The History and Continuation of Black Nationalism

The History and Continuation of Black Nationalism

Charley Dvorin, Editorials Editor

American history has been plagued with the discrimination of Black Americans. During the 19th and 20th centuries, different ideas on how to gain equal rights sprouted. One of those ideas was Black Nationalism. 

 

Heavily influenced by the ideologies of the Nation of Islam (NOI). Black Nationalism is the belief that the Black community does not need to be dependent on white America in order to thrive in society. This includes… Black nationalism contends to the pride and love Black Americans should feel for their race and culture. Through NOI, Black Nationalism rose as a prominent force in the Black community to propel them to fight for equal rights. 

 

The historical roots of Black Nationalism can be traced back to activists Martin Delaney and Marcus Garvey.
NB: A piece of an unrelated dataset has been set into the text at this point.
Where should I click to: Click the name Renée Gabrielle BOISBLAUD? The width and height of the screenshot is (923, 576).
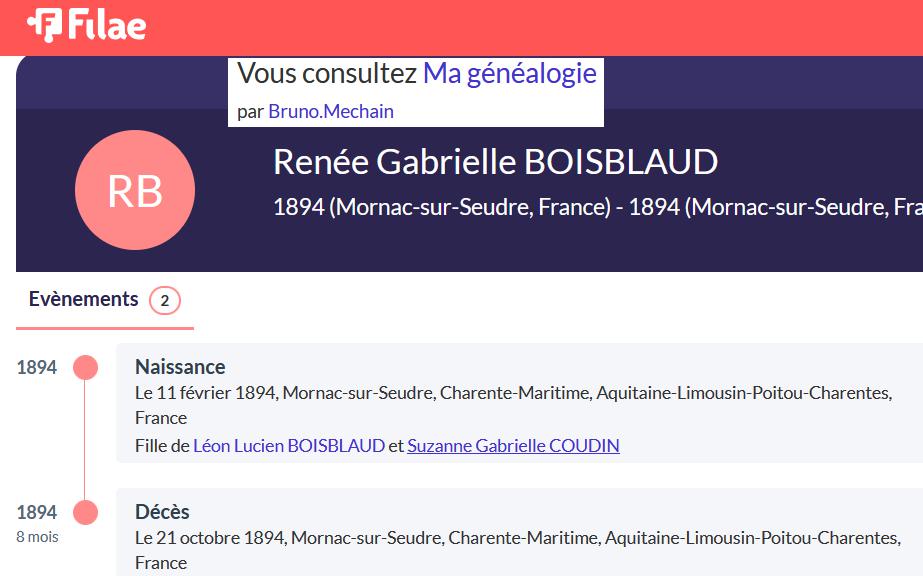(x=496, y=162)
Martin Delany was the first African American abolitionist to advocate the emigration of northern free African Americans to Africa in the 19th century. 

 

Marcus Garvey followed the same idea, trying to convince Black Americans to emigrate back to Africa because they are not dependent on another race to determine their fate for them.  While this proposition was not hugely followed, it did create the idea that the Black Community could rely on one another, not on white America, which clearly did not have Black Americans’ best interest in mind. 

 

Black Nationalism was popularly spread as a political and social movement during the 1960s and 1970s. Key leaders of this movement were Malcolm X, Stokely Carmichael, Bobby Seale, and Huey Newton, creators of the Black Panther Party. They argued that pride leads to confidence in oneself and protest on the streets and self-defense. 

 

The ideology Black Nationalism holds is still seen today as people actively bring attention to the continuation of racial injustice in America. In today’s world, Black Nationalism is seen in the form of peaceful protests, organizations that promote Black excellence, active networking on social media, and supporting Black-owned businesses.